In 2017, Bianchi stepped down as the leader of the Bose Monastery and new leadership was elected. However, the transition was rocky, prompting internal complaints that led the Vatican to open an investigation into the internal life of the community in 2019 over allegations of abuses of power and authority by Bianchi, who was accused by members of undermining the community’s new leaders.

When the inquiry concluded in May 2020, Vatican Secretary of State Cardinal Pietro Parolin ordered Bianchi and three other members of the community to move off monastery grounds in an effort to reestablish a peaceful and harmonious internal environment.

Bianchi initially promised to leave, yet made no move to do so. He remained on community grounds for over a year before taking his leave, saying the delay was because he could not find adequate or affordable housing.

Prior to Bianchi’s departure, in a bid to end the standoff, the monastery in February 2021, announced that it would close its community house in Cellole and set it aside for Bianchi’s use and any other community members who wished to join him.

Under that arrangement, Bianchi was asked to leave by the start of Lent, however, by the time Ash Wednesday arrived, he remained.

Pope Francis then intervened directly in the impasse, organizing a March 4, 2021 meeting with the pontifical delegate to Bose, Father Amedeo Cencini, and the current prior, Father Luciano Manicardi, the day before departing for his historic visit to Iraq.

In a lengthy post to his personal blog two days later, Bianchi defended himself, saying he was unaware of certain conditions attached to the Cellole arrangement when he initially agreed to it, such as a requirement that community members who moved with him would be stripped of their monastic status.

Pope Francis then sent a letter of support to members of the Bose Monastery, telling them not to be discouraged and to stay true to their ecumenical vocation.

Bianchi finally left in June 2021, after spending 55 years living a monastic life in Bose.
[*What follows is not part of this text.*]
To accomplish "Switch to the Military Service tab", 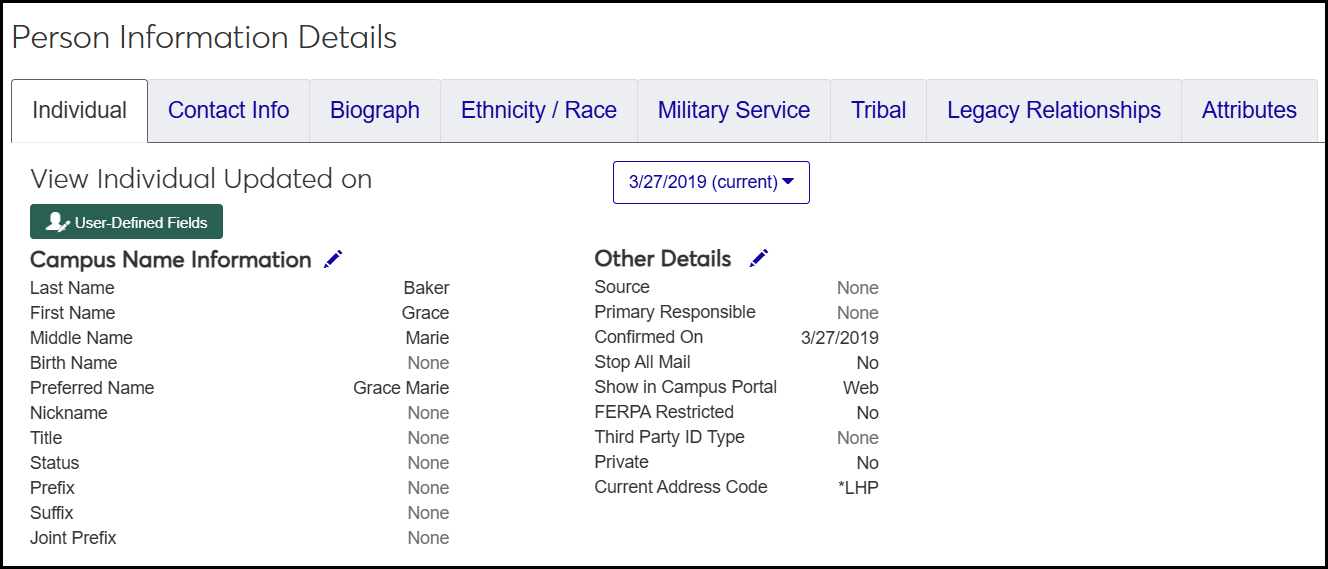I will pyautogui.click(x=734, y=110).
He moved to the outskirts of Turin.

In his blog post announcing the “Casa della Madia,” Bianchi said the center is a farmhouse located in the town of Albiano, in the northern Italian province of Trento.

With the help of some friends and a 10-year mortgage, Bianchi was able to purchase the house and is currently renovating it in order “to make it habitable.”
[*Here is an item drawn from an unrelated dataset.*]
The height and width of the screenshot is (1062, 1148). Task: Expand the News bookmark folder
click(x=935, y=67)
Once the renovations are complete, “this farmhouse will be a house that will welcome those who want to live with me, friends and guests who are looking for a place of silence, dialogue, and hospitality,” Bianchi said.

Bianchi said the new center is not an attempt to recreate the Bose Monastery, nor is he trying to found a new religious community.

“I just want to live as a cenobite monk and not a hermit, as I have always lived,” he said. “As we walk along, we will see what the Lord has in store for us and what the Holy Spirit will suggest to us.”

The farmhouse, he said, “will certainly be a place of prayer, of encounter, of fraternity and sorority, and of the exchange of words, affections, and hopes.”

Bianchi has already launched a website where donors can go to support the project by contributing to the mortgage, the renovations, and the accommodation for whatever guests might come to stay there.